Sayın Prof. Manfred OSMAN HOCA’nın ölümünden sonra Truva gerçeği üzerine yapılan çalışmalar yetersiz denecek kadar azdır. Buna 2000 yılından beri Türkiye’de gelişen İslamcı Politik Hareketi’nin olumsuz tesiri olduğu kadar, yukarıda özüne değindiğimiz karşıt 2 bilim adamının tezlerinin okurlarca anlaşılıp tartışılacak kadar gereken ilgiyi bulamaması ve bir kitabın türkçe yayımlanmamış olması neden olarak gösterilebilir.

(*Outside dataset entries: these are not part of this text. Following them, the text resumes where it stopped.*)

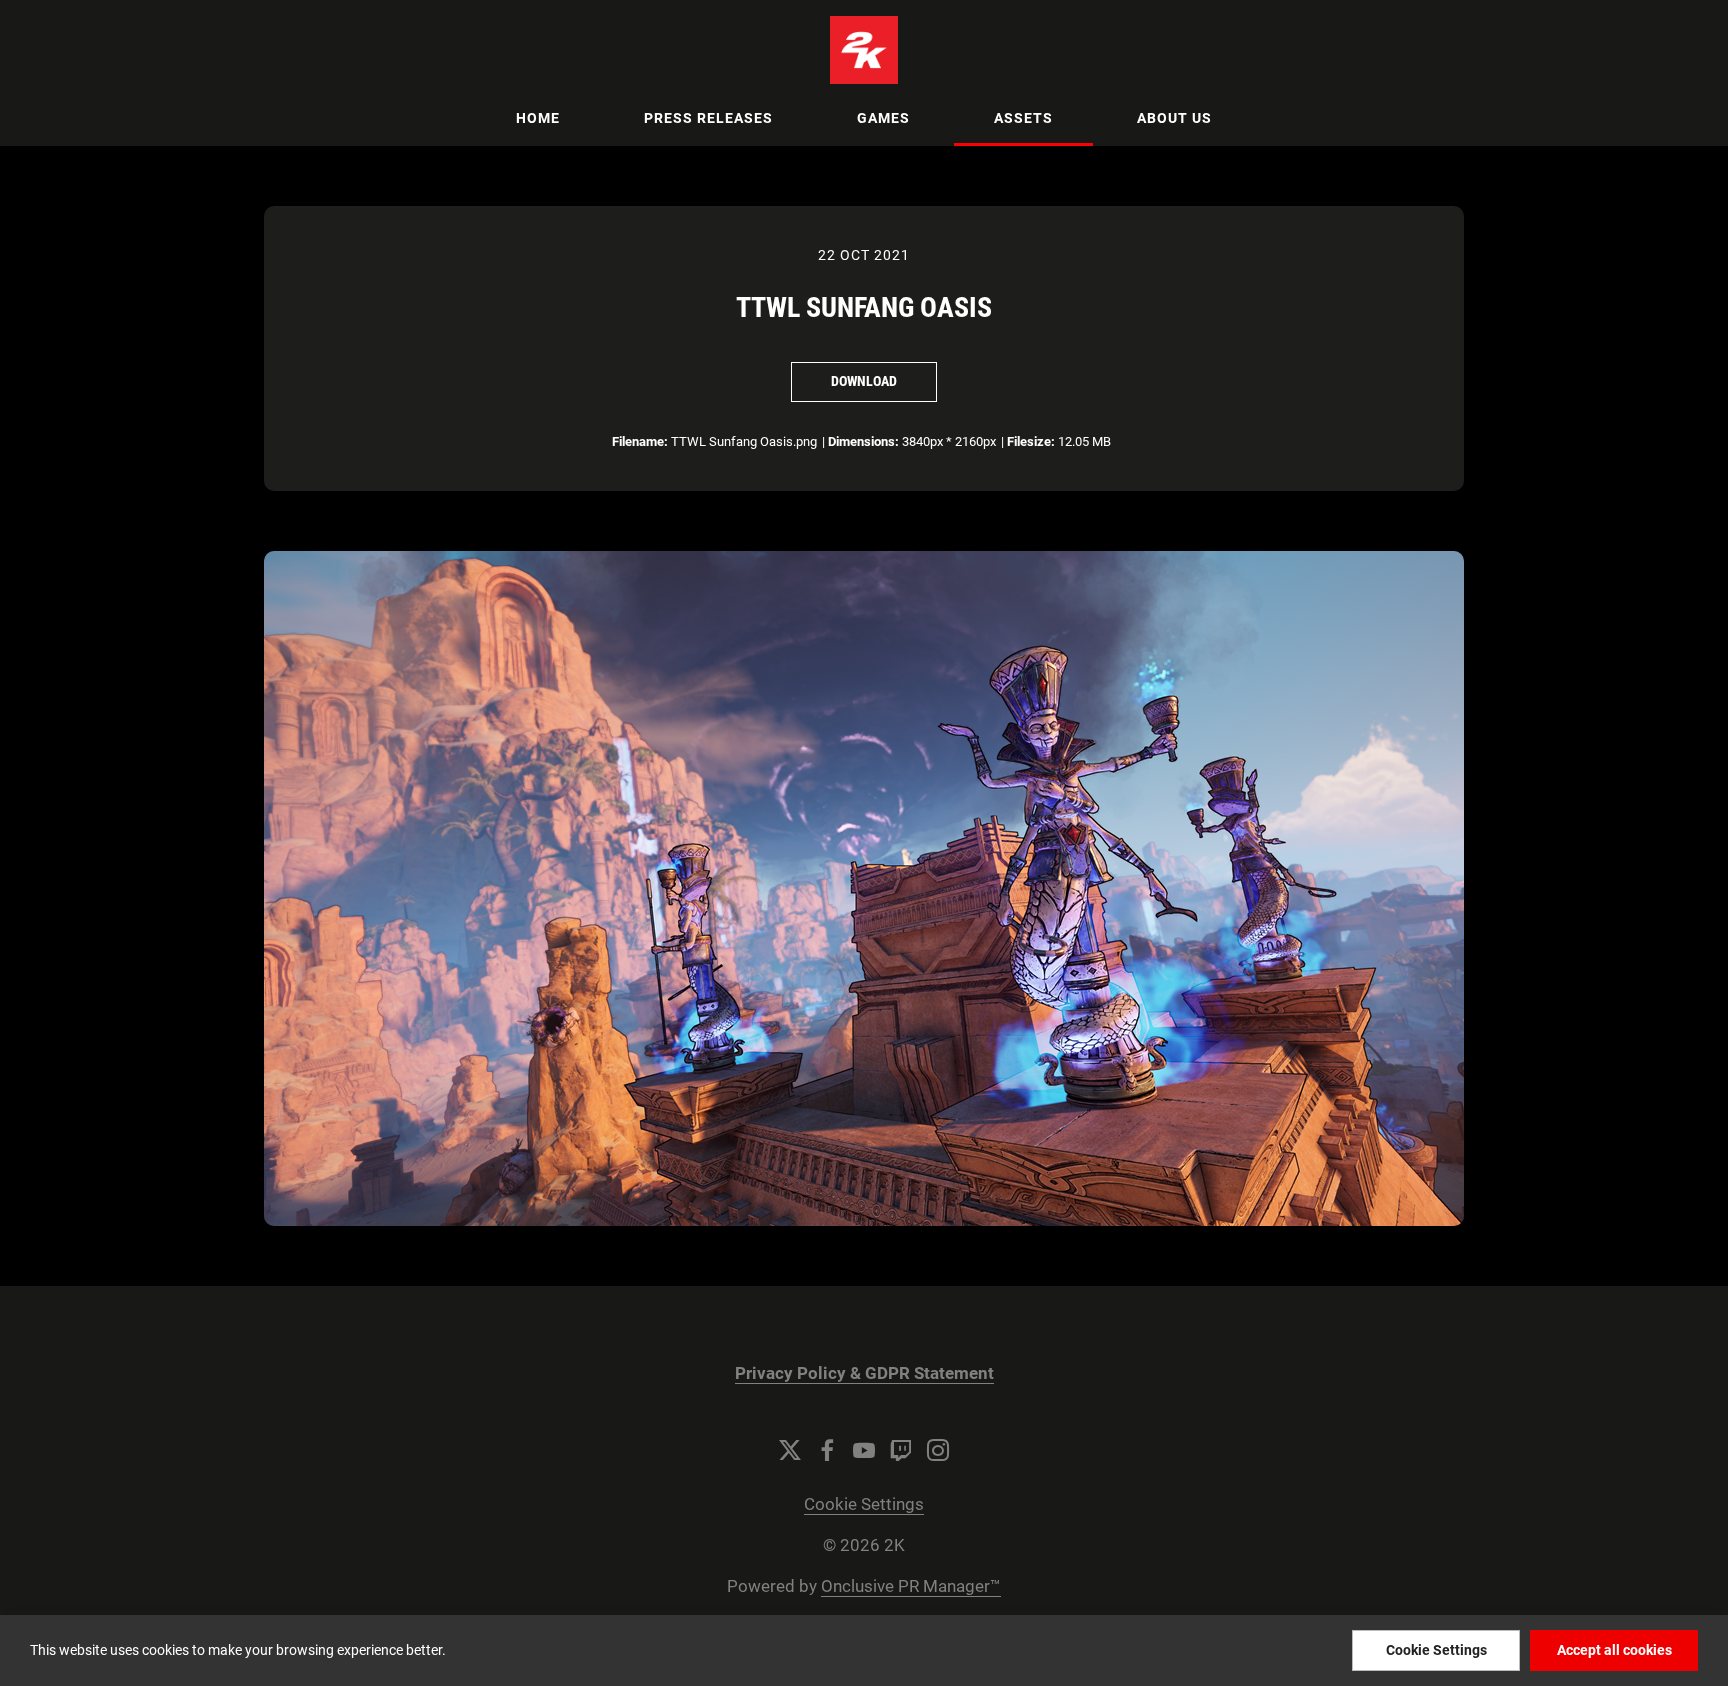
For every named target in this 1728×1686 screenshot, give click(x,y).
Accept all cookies (1614, 1650)
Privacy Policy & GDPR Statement (864, 1373)
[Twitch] (901, 1450)
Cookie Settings (864, 1504)
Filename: (640, 441)
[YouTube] (864, 1450)
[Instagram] (938, 1450)
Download (864, 381)
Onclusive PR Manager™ (911, 1586)
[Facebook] (827, 1450)
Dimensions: (863, 441)
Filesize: (1031, 441)
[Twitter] (790, 1450)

Oysa Truva’nın Unesco tarafından Dünya Kültür Mirası kabul edilmesinin 20.nci yılı olan 2019, Türkiye Kültür ve Turizm Bakanlığı’nca Truva Yılı olarak kabul edilmiş ve kutlanmaya çalışılmıştır.
7 romanlık AKÇE dizisi; Truva gerçeğinin tanıtılması, anlaşılması ve halk arasında ilgi uyandırıp sevilmesi amacına katkı vermek için yazılmıştır. Tamamı düş gücü eseri olan tüm kurgular; Roman dilinde, masalsı bir anlatımla ve olayın akıcılığını bozmadan okuyucuya iletilmeye çalışılmıştır. Yanlış ve eksiklikler sizlerden gelecek olan eliştiriler ışığında düzeltilecektir.
Hikayeler bölümünde(3) karmaşık olarak sunulan ve herbiri kendi içinde bağımsız olan öyküler(3); Okuyucuya kolaylık olsun diye, roman akışındaki gelişme sırasına göre, her hikaye adının başında parantez içinde numaralar konarak sizlere sunulacaktır..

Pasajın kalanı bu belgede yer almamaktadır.